What can you say about the motion of an object with velocity vector perpendicular to position vector? Can you say anything about it at all?

I know that velocity is always perpendicular to the position vector for circular motion and at the endpoints of elliptical motion. Is there a general statement that can be made about the object's motion when the velocity is perpendicular to position?

Solution 1:

If you are constrained to move in a plane, then yes, circular motion is the only possibility. To see this, let $(x(t), y(t))$ be the coordinates at time $t$ on the path. The condition is $$x\frac{dx}{dt} + y\frac{dy}{dt} = 0$$ Integrate with respect to $t$: $$\int x\frac{dx}{dt}dt + \int y\frac{dy}{dt}dt = \int 0\,dt\\\frac {x^2}2 + \frac{y^2}2 = C$$ which is the equation of a circle.

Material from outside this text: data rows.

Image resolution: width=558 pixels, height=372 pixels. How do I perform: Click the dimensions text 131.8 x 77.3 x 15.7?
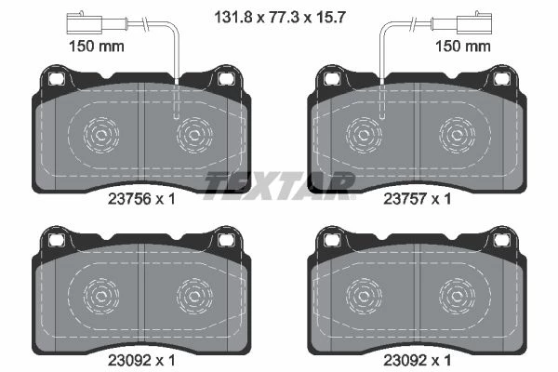280,17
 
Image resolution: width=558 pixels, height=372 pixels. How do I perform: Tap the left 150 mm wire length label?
97,46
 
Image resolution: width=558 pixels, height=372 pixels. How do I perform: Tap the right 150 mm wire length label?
463,46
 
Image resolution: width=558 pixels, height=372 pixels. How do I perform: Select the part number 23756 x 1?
141,199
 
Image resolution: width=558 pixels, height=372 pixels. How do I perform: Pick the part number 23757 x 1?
417,199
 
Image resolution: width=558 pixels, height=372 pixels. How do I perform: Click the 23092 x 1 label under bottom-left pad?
141,361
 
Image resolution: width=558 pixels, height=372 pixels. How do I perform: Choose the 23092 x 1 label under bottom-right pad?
417,361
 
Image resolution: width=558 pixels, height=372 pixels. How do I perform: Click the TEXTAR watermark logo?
279,185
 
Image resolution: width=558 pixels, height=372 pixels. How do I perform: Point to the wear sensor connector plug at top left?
85,22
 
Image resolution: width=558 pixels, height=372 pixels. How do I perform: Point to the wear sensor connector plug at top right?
474,22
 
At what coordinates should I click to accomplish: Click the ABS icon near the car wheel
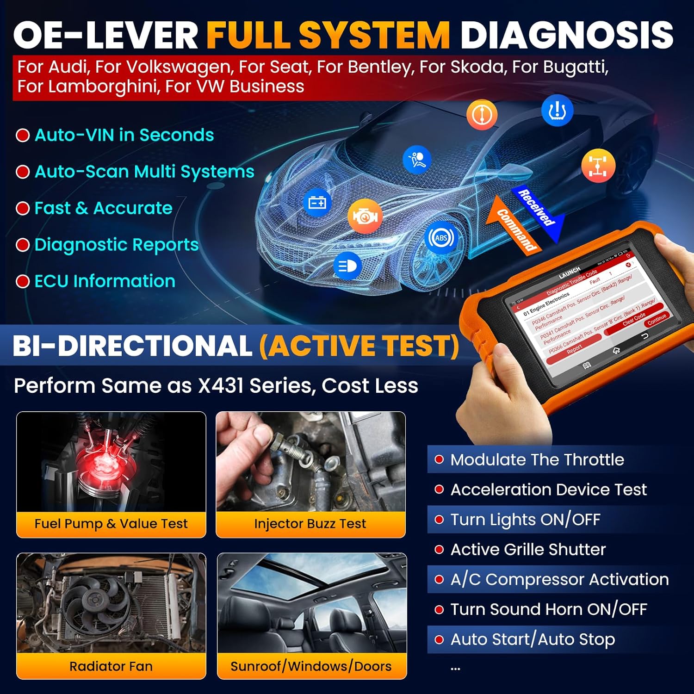pos(441,238)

So your path has to move around the circle. But that doesn't mean the path itself is a circle. It can speed up. It can slow down. It can stop and reverse direction, all without violating the perpendicularity condition (when it is stopped, the velocity is $0$, whose inner product with the position vector is still $0$ - this stretches the definition of "perpendicular" a bit, but generally it's allowed, as the physical objects being modelled occasionally do stop).

In three dimensions, a similar calculation shows you that the motion is constrained to some sphere. But you can move in all sorts of ways on a sphere that do not qualify as "circular".